Kimberley Crandall Paris ’90 is known as the Lorax by her team at Bank of America, where she is the director of sustainable and impact investing for wealth management. She will soon move to its Global Environment Group, which sets environmental policies and goals for Bank of America. In her current role, she helps financial advisors and investors understand why sustainable and impact investing—investing in companies, organizations, or funds with the goal of achieving positive social or environmental effects while also ensuring a financial return—is both ethically and financially smart.
“I do speak for the trees, but I also educate on how sustainable investing isn’t just about investing with values—it’s about economic impact,” said Crandall Paris, who has worked at Bank of America for 19 years. “Investors can make money while still making choices that are positive for the environment and society.”
Growing up in northeast Pennsylvania and now living in New Jersey, Crandall Paris always had an appreciation for nature and protecting the environment. Today, she drives a hybrid and purchases products for her family that are environmentally sound. While always interested in sustainability, she has not always been interested in finance. In fact, she was an art major at Gettysburg and her first job after graduation was at MTV Networks as an assistant, and later, she worked on program development and graphic design. She was introduced to that job at Gettysburg.
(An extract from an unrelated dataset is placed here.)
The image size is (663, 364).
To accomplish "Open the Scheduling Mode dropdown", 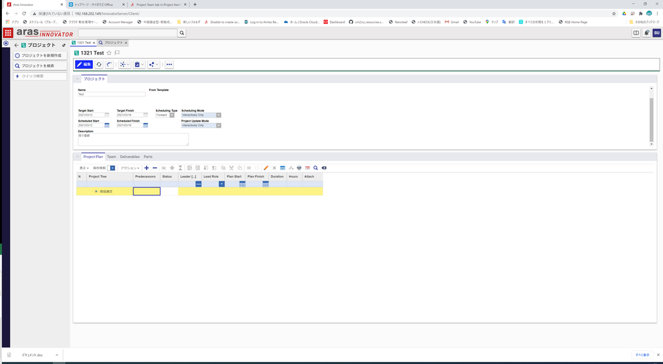I will coord(218,115).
“I actually was working in the Gettysburg Alumni Services Office on a graphic design project when a Gettysburg alumna from MTV called to share the job opportunity,” she said. “I applied, got the job, and spent a few years seeing people like Cindy Crawford in the elevator.”
While at MTV, Crandall Paris continued exploring her interest in the environment and took a class at NYU on environmental business management. She eventually started looking for new career opportunities with more work-life balance and connected with another Gettysburg alumna who was looking for an assistant in the finance world.
“That’s how I discovered my love of finance,” she said. “I found I enjoyed applying my creativity to numbers and communicating what they mean.”
While Crandall Paris no longer uses her art degree explicitly in her professional life, she uses a multitude of skills learned at Gettysburg every day, a tribute to its multidimensional education that integrates both academic and co-curricular experiences.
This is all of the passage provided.